▶ **Task prompt**
Repeat every line of the data exactly; no picture belongs in the copy.

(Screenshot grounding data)

◆ ◆ ◆

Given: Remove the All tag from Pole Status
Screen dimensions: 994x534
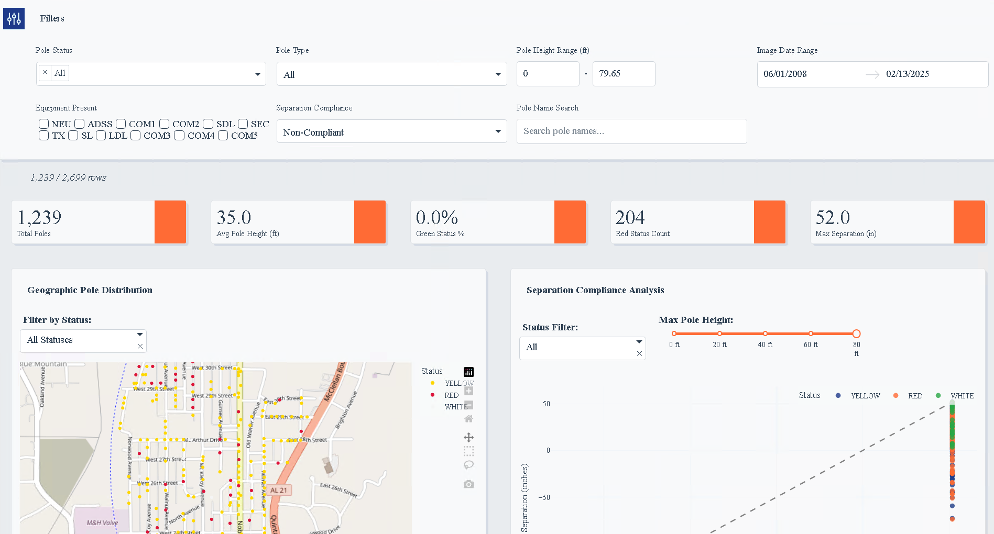Looking at the screenshot, I should (x=45, y=73).
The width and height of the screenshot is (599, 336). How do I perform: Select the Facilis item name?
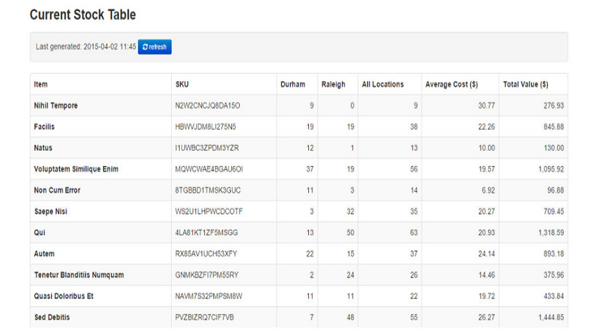tap(44, 127)
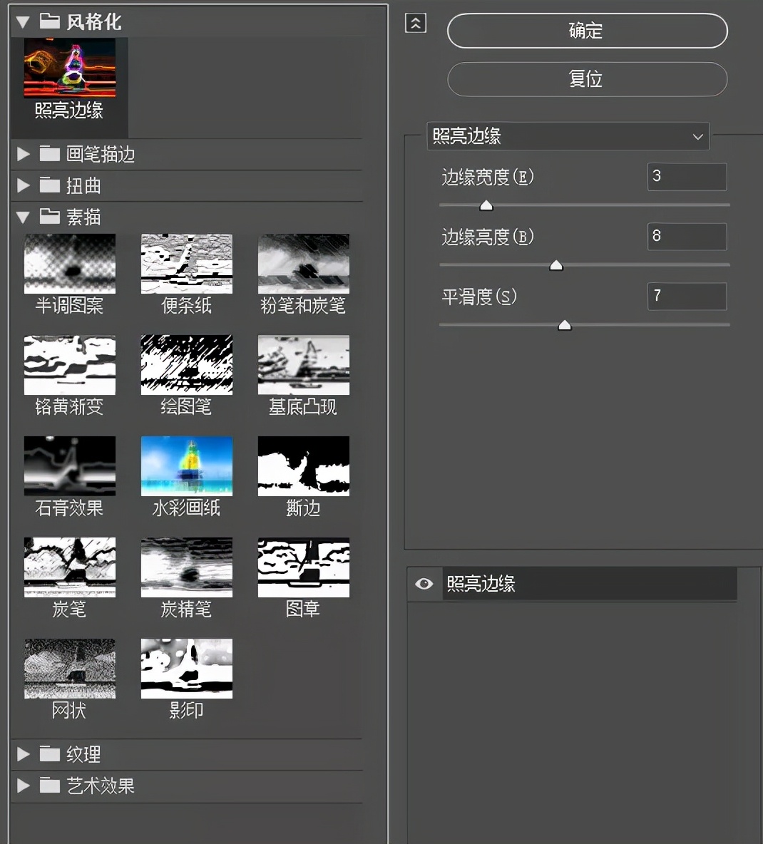Choose the 水彩画纸 filter
Screen dimensions: 763x844
[x=186, y=465]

◆ ◆ ◆

▶ **Solution**
Given: Remove the All tag from Pole Status
Screen dimensions: 994x534
Looking at the screenshot, I should (x=45, y=73).
The width and height of the screenshot is (599, 336). How do I perform: Select the Facilis item name?
tap(44, 127)
Choose the 水彩画纸 filter
Screen dimensions: 763x844
[x=186, y=465]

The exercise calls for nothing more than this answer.